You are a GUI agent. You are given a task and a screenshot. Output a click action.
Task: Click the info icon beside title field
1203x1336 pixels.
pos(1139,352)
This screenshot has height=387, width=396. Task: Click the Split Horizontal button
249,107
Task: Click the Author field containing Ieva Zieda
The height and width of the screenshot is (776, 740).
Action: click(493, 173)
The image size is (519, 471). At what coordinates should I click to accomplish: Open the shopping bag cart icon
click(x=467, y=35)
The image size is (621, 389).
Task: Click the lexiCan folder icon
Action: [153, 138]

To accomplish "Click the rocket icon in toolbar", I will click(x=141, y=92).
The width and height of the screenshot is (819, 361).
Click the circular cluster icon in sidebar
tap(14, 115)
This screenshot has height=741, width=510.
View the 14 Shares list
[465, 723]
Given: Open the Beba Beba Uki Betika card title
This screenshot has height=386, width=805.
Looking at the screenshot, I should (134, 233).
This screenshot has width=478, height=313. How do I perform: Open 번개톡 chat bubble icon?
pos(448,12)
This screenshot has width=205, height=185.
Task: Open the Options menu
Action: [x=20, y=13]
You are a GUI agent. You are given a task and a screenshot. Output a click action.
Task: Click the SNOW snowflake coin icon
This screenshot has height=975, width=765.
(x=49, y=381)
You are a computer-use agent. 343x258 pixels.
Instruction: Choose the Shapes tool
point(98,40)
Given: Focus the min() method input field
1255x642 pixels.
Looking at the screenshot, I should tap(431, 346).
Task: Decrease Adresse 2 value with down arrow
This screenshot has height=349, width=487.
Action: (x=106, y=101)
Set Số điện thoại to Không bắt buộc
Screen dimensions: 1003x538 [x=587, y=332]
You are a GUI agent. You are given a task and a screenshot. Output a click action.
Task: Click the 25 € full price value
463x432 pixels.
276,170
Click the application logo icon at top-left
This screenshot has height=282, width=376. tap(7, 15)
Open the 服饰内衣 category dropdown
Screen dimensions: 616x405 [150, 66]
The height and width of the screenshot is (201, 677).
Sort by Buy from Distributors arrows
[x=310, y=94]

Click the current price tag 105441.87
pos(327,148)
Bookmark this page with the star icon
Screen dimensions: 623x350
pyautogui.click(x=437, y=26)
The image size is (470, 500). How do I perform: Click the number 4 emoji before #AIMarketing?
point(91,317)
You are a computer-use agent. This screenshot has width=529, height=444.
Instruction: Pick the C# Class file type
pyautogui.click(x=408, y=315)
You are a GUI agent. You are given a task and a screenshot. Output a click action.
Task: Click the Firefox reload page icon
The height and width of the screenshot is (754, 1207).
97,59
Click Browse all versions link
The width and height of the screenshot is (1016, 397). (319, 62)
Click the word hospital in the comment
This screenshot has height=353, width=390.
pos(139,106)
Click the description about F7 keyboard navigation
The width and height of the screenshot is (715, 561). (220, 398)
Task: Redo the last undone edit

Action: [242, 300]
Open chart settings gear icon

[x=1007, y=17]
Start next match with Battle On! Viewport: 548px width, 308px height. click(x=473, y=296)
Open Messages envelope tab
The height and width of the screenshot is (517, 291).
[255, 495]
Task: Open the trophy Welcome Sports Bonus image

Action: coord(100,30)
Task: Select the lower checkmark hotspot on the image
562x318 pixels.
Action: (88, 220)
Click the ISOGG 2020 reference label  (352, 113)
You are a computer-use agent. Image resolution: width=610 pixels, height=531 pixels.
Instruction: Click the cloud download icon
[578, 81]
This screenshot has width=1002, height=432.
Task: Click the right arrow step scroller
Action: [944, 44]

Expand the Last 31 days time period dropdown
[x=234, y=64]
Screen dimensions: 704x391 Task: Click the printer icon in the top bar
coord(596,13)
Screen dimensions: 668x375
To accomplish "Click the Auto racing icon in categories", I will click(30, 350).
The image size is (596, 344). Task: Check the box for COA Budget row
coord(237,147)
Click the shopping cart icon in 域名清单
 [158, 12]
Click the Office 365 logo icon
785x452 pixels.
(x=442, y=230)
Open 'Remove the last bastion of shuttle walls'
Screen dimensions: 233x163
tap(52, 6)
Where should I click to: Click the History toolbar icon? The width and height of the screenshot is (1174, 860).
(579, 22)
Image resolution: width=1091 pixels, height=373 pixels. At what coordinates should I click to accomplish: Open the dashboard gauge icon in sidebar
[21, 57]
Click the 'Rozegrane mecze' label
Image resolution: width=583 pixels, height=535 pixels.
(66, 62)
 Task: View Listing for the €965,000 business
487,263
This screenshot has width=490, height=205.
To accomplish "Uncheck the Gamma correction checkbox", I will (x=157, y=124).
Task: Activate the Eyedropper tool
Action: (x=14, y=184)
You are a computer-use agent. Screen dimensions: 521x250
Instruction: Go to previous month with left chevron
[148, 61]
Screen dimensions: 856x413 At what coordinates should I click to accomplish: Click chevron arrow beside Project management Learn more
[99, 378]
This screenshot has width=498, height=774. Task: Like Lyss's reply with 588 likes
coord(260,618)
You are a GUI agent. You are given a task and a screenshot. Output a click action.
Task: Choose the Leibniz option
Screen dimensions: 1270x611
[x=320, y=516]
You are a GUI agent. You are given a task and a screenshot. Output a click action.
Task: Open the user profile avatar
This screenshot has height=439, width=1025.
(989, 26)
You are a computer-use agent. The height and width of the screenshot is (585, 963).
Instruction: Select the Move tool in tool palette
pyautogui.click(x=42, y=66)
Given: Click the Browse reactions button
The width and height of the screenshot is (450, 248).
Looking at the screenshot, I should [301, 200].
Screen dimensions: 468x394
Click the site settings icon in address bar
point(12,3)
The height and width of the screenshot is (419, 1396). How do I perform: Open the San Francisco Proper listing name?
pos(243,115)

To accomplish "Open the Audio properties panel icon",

YOUR INSTRUCTIONS
All of the data above is to be transcribed without alteration.

TASK RESULT
You are a GUI agent. You are given a task and a screenshot. Output a click action.
Task: Click the info icon beside title field
1203x1336 pixels.
pos(1139,352)
This screenshot has height=387, width=396. Task: Click the Split Horizontal button
249,107
Task: Click the Author field containing Ieva Zieda
The height and width of the screenshot is (776, 740).
Action: click(493, 173)
The image size is (519, 471). At what coordinates should I click to accomplish: Open the shopping bag cart icon
click(x=467, y=35)
The image size is (621, 389).
Task: Click the lexiCan folder icon
Action: [153, 138]

To accomplish "Click the rocket icon in toolbar", I will click(x=141, y=92).
The width and height of the screenshot is (819, 361).
Click the circular cluster icon in sidebar
tap(14, 115)
This screenshot has height=741, width=510.
View the 14 Shares list
[465, 723]
Given: Open the Beba Beba Uki Betika card title
This screenshot has height=386, width=805.
Looking at the screenshot, I should (134, 233).
This screenshot has width=478, height=313. How do I perform: Open 번개톡 chat bubble icon?
pos(448,12)
This screenshot has width=205, height=185.
Task: Open the Options menu
Action: [x=20, y=13]
You are a GUI agent. You are given a task and a screenshot. Output a click action.
Task: Click the SNOW snowflake coin icon
This screenshot has height=975, width=765.
(x=49, y=381)
You are a computer-use agent. 343x258 pixels.
Instruction: Choose the Shapes tool
point(98,40)
Given: Focus the min() method input field
1255x642 pixels.
Looking at the screenshot, I should tap(431, 346).
Task: Decrease Adresse 2 value with down arrow
This screenshot has height=349, width=487.
Action: (x=106, y=101)
Set Số điện thoại to Không bắt buộc
Screen dimensions: 1003x538 [x=587, y=332]
You are a GUI agent. You are given a task and a screenshot. Output a click action.
Task: Click the 25 € full price value
463x432 pixels.
276,170
Click the application logo icon at top-left
This screenshot has height=282, width=376. tap(7, 15)
Open the 服饰内衣 category dropdown
Screen dimensions: 616x405 [150, 66]
The height and width of the screenshot is (201, 677).
Sort by Buy from Distributors arrows
[x=310, y=94]

Click the current price tag 105441.87
pos(327,148)
Bookmark this page with the star icon
Screen dimensions: 623x350
pyautogui.click(x=437, y=26)
The image size is (470, 500). How do I perform: Click the number 4 emoji before #AIMarketing?
point(91,317)
You are a computer-use agent. This screenshot has width=529, height=444.
Instruction: Pick the C# Class file type
pyautogui.click(x=408, y=315)
You are a GUI agent. You are given a task and a screenshot. Output a click action.
Task: Click the Firefox reload page icon
The height and width of the screenshot is (754, 1207).
97,59
Click Browse all versions link
The width and height of the screenshot is (1016, 397). (319, 62)
Click the word hospital in the comment
This screenshot has height=353, width=390.
pos(139,106)
Click the description about F7 keyboard navigation
The width and height of the screenshot is (715, 561). (220, 398)
Task: Redo the last undone edit

Action: [242, 300]
Open chart settings gear icon

[x=1007, y=17]
Start next match with Battle On! Viewport: 548px width, 308px height. click(x=473, y=296)
Open Messages envelope tab
The height and width of the screenshot is (517, 291).
[255, 495]
Task: Open the trophy Welcome Sports Bonus image

Action: coord(100,30)
Task: Select the lower checkmark hotspot on the image
562x318 pixels.
Action: (88, 220)
Click the ISOGG 2020 reference label  (352, 113)
You are a computer-use agent. Image resolution: width=610 pixels, height=531 pixels.
Instruction: Click the cloud download icon
[578, 81]
This screenshot has width=1002, height=432.
Task: Click the right arrow step scroller
Action: [944, 44]

Expand the Last 31 days time period dropdown
[x=234, y=64]
Screen dimensions: 704x391 Task: Click the printer icon in the top bar
coord(596,13)
Screen dimensions: 668x375
To accomplish "Click the Auto racing icon in categories", I will click(30, 350).
The image size is (596, 344). Task: Check the box for COA Budget row
coord(237,147)
Click the shopping cart icon in 域名清单
 [158, 12]
Click the Office 365 logo icon
785x452 pixels.
(x=442, y=230)
Open 'Remove the last bastion of shuttle walls'
Screen dimensions: 233x163
tap(52, 6)
Where should I click to: Click the History toolbar icon? The width and height of the screenshot is (1174, 860).
(579, 22)
Image resolution: width=1091 pixels, height=373 pixels. At what coordinates should I click to accomplish: Open the dashboard gauge icon in sidebar
[21, 57]
Click the 'Rozegrane mecze' label
Image resolution: width=583 pixels, height=535 pixels.
(66, 62)
 Task: View Listing for the €965,000 business
487,263
This screenshot has width=490, height=205.
To accomplish "Uncheck the Gamma correction checkbox", I will (x=157, y=124).
Task: Activate the Eyedropper tool
Action: (x=14, y=184)
You are a computer-use agent. Screen dimensions: 521x250
Instruction: Go to previous month with left chevron
[148, 61]
Screen dimensions: 856x413 At what coordinates should I click to accomplish: Click chevron arrow beside Project management Learn more
[99, 378]
This screenshot has width=498, height=774. Task: Like Lyss's reply with 588 likes
coord(260,618)
You are a GUI agent. You are given a task and a screenshot. Output a click action.
Task: Choose the Leibniz option
Screen dimensions: 1270x611
[x=320, y=516]
You are a GUI agent. You are given a task and a screenshot. Output a click action.
Task: Open the user profile avatar
This screenshot has height=439, width=1025.
(989, 26)
You are a computer-use agent. The height and width of the screenshot is (585, 963).
Instruction: Select the Move tool in tool palette
pyautogui.click(x=42, y=66)
Given: Click the Browse reactions button
The width and height of the screenshot is (450, 248).
Looking at the screenshot, I should [301, 200].
Screen dimensions: 468x394
Click the site settings icon in address bar
point(12,3)
The height and width of the screenshot is (419, 1396). How do I perform: Open the San Francisco Proper listing name?
pos(243,115)

To accomplish "Open the Audio properties panel icon",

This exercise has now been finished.